I attended the Appalachia Rising mobilization with several other Solidarity members and allies from local environmentalist groups here in middle Tennessee. The development of the internal culture of this movement is stunning--the workshops, music, artistic expression and social gatherings all helped build the cohesion and commitment of the activists in a way that I had not experienced before. Following a day of political education, debate, art and cultural activities, there was a several thousand strong march through the streets of Washington. The most important event in this march, in my analysis, was the rally in front of the EPA building.

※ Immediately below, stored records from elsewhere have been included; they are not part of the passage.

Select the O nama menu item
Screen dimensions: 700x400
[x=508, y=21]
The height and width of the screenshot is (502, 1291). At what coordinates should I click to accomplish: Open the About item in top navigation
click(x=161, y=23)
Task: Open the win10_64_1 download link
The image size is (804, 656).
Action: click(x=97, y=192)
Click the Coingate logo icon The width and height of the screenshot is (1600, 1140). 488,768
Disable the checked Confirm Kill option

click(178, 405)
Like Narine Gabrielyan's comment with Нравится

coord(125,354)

Mountain Justice activists had previously been informed that different elements within the EPA bureaucracy supported their efforts, but were constrained by the trappings of Washington officialdom. In this context, the pressure put on the bureaucracy directly has had an enormous impact on pushing it to act in the interests of the people of Appalachia--and in accordance with Federal law.
Enter the EPA's very recent veto of the Spruce No. 1 mine permit. This has been a great victory for the movement, but only a single victory in a sea of devastation. Appalachia has suffered in ways that are unimaginable to many over the past 20 years (not to mention the previous years). Lean production methods led to a massive slashing of the coal mining workforce, leading to massive migration and economic deprivation. As the workers' disappeared, productivity and profits skyrocketed under the new strip-mining regime. A large number of deep-mining workers were replaced by a small number of much better-paid explosive-experts, etc. whose loyalty to their industry is zealous to say the least.

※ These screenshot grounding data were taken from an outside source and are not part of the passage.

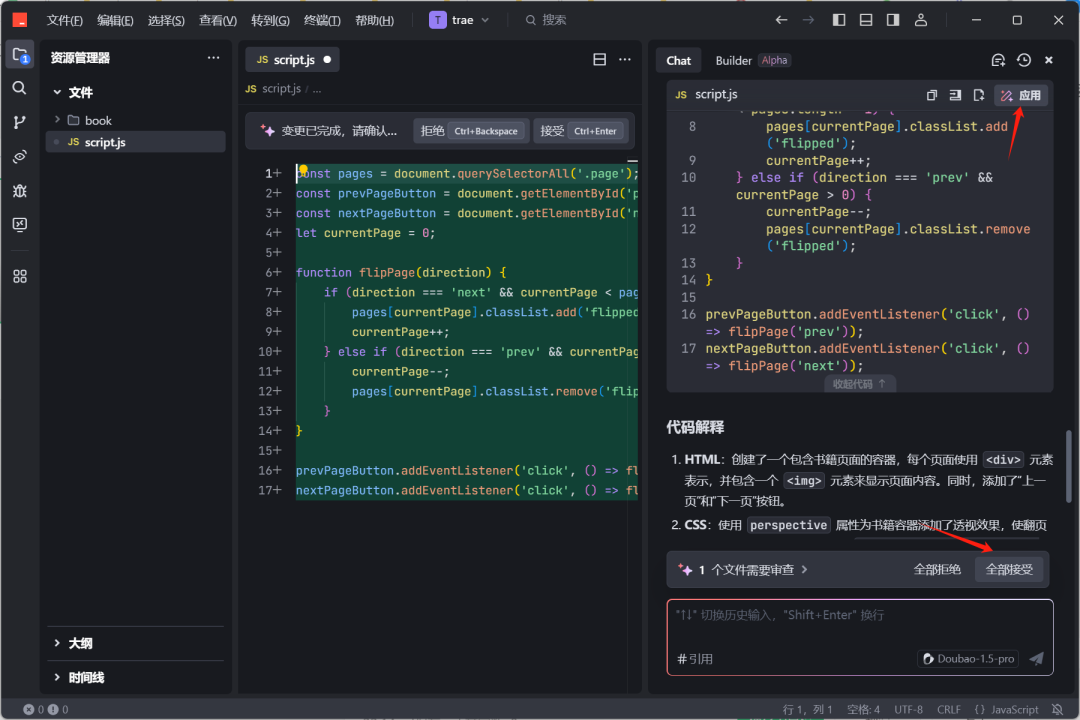Click the new chat icon in Chat panel
Screen dimensions: 1080x720
(x=997, y=60)
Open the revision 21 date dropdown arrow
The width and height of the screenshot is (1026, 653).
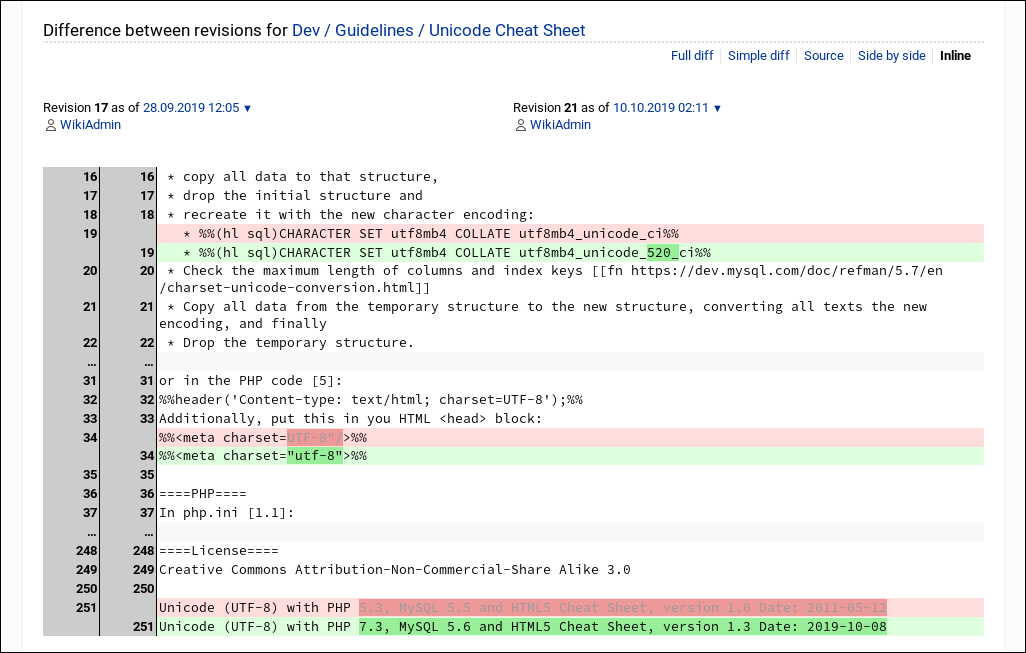tap(718, 107)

The last attempt to reform the United Mine Workers--as dramatically captured in the film Harlan County, USA--resulted in violent intimidation and the murder of rank and file reform activists. Since then, the collusion between the United Mine Workers' bureaucracy and the coal industry bosses has continued without serious interruption. Consequently, in this struggle for the Appalachian people the historic agent of social change has been taken out of the equation. The result has been a movement with bodies and will but no teeth in the form of strikes and other industrial actions.

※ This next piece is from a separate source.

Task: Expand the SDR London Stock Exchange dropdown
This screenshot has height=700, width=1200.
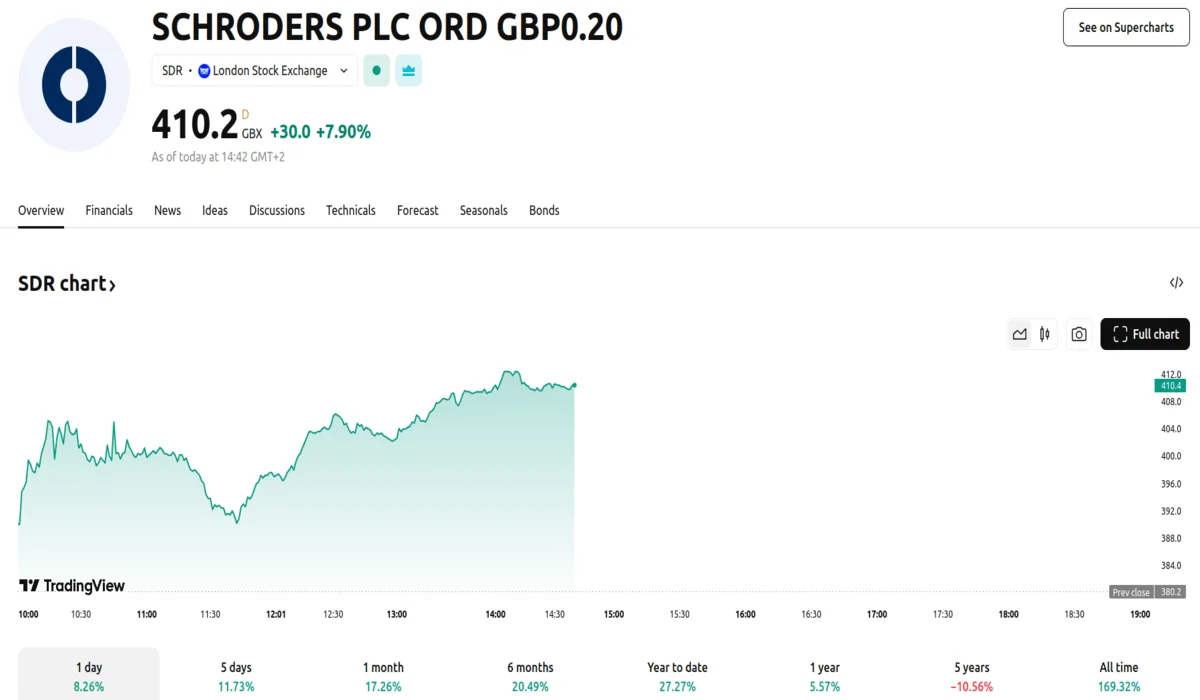Action: [x=255, y=71]
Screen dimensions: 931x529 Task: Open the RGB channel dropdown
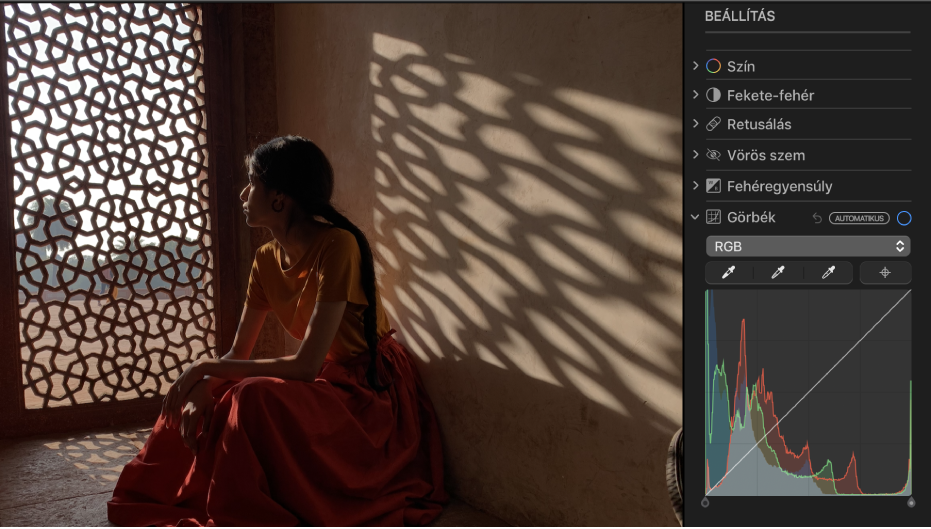(808, 246)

The Mountain Justice movement emerged in 2005 after yet another accident from mountain-top removal coal mining led to the death of a young boy (he was sleeping in his bed with a bolder crashed through his house, not an uncommon occurence in the region). The movement consists of three camps a year (Spring, Summer, Fall) which involve internal development and usually end in some kind of coordinated action, as well as numerous organizations and grassroots coalitions dotting the region and its surrounding areas.
The movement has chased the financing of mountain-top removal coal mining from Bank of America to Chase Bank to PNC Bank and finally to a much more difficult foe: the Swiss giant UBS. UBS, as an investment bank, is not susceptible to the same kind of pressure as the other banks. The movement has also successful challenged local and state governments. In the case of Tennessee, the former Governor Bredesen took an astonishingly anti-MTR (mountain-top removal) stance in order to stave off the kind of problems government officials have had with activists in West Virginia and Kentucky (it remains to be seen whether the new Republican Governor Haslam will follow suit).
Once again, between the two wings of bureaucratic liberal NGOs and grassroots environmental activists stands the working-people of Appalachia--divided against their fellow workers' in the coal industry itself. The blood, sweat and tears of organizing that resulted in the EPA veto may be just the beginning of more mobilizations and success. There is also a good chance that the united efforts of the coal industry and Tea Party-oriented politicians in the local, state and federal governments will succeed in either reversing the EPA's decision or in preventing this from becoming a general trend of EPA enforcement of federal law.
Meanwhile, the migration out of this devastated region continues as jobs disappear and the environment turns toxic. Some residents can actually light their water on fire. Orange toxic streams dot the landscape. The headwaters of the drinking water of much of the Southern USA are being progressively poisoned with the valley fills. It is imperative that socialists join this fight and begin to advocate for putting the coal industry workers back in the fight.